### Exercise aim
The answer must repeat every record exactly, with all pictures omitted.

### Dataset
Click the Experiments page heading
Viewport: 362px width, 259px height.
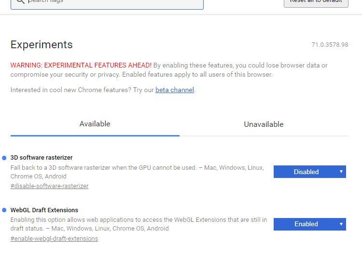point(42,45)

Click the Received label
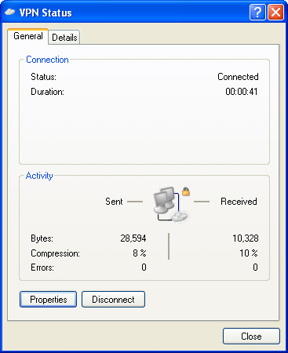239,202
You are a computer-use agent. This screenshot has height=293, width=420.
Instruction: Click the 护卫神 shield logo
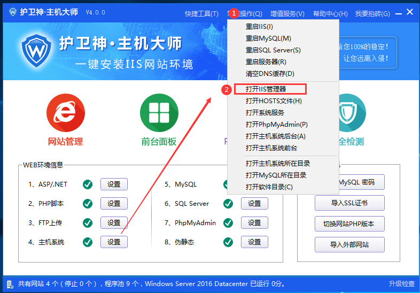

### Expected output
Click the Experiments page heading
Viewport: 362px width, 259px height.
point(42,45)

Click the Received label
239,202
You are a computer-use agent. This screenshot has height=293, width=420.
Instruction: Click the 护卫神 shield logo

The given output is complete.